論 考

島根県知事発言に賛成

 島根県知事の丸山達也知事が、県内の聖火リレー中止を検討すると表明した。感染拡大を助長するイベントの開催は理解しがたいという、至極当たり前の見解表明である。わたしが生まれて18歳まで育った島根県は保守的で、沈黙は金の典型的気風だと思っていたが、今回の知事発言は全面的に賛成。

 菅氏は、コロナウイルスに打ち勝った証として五輪開催を唱えるが、そもそもわが国におけるコロナウイルス対策、感染症対策は、昨年から何もそれらしいものがない。やったことは自粛キャンペーンと、他国で開発されたワクチンを購入しただけだ。

 いわば、蛸壺に閉じこもって嵐が過ぎ去るのをじっと待つという、いかにも日本的な行動をやってきただけであるのに、コロナウイルスに打ち勝つなどとコピーを打ち出すのは分不相応である。

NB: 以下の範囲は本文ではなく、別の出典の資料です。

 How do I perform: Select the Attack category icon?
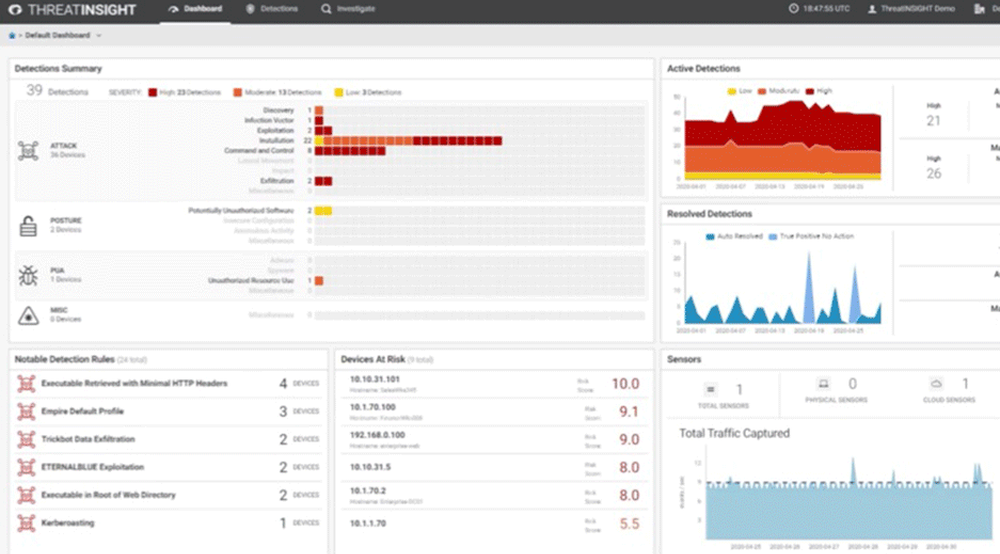click(x=28, y=151)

 しかも、大批判を食らったGoToキャンペーンもそうだが、感染拡大阻止? いや蛸壺戦略であるのに、それを真っ向否定するような作戦を打ち出す。丸山知事は、島根県民だけでなく、「これでいいのか!」という、国民視線に立ったものである。

 安倍内閣もそうだったが、政府与党の政治は、経済がうまくいけば国民を何とでもなだめられるという戦略である。東証一部株価が3万円になった。景気がよろしいのは株高だという短絡的経済論で、それが実体経済を反映したものではなく、すなわち、極めて不安定で、いわゆるカジノ経済だということに対する警戒心すらない。

 丸山知事発言は、もっと、ものごとを本質的にきちんと考えようではないかという警鐘だと受け止めたい。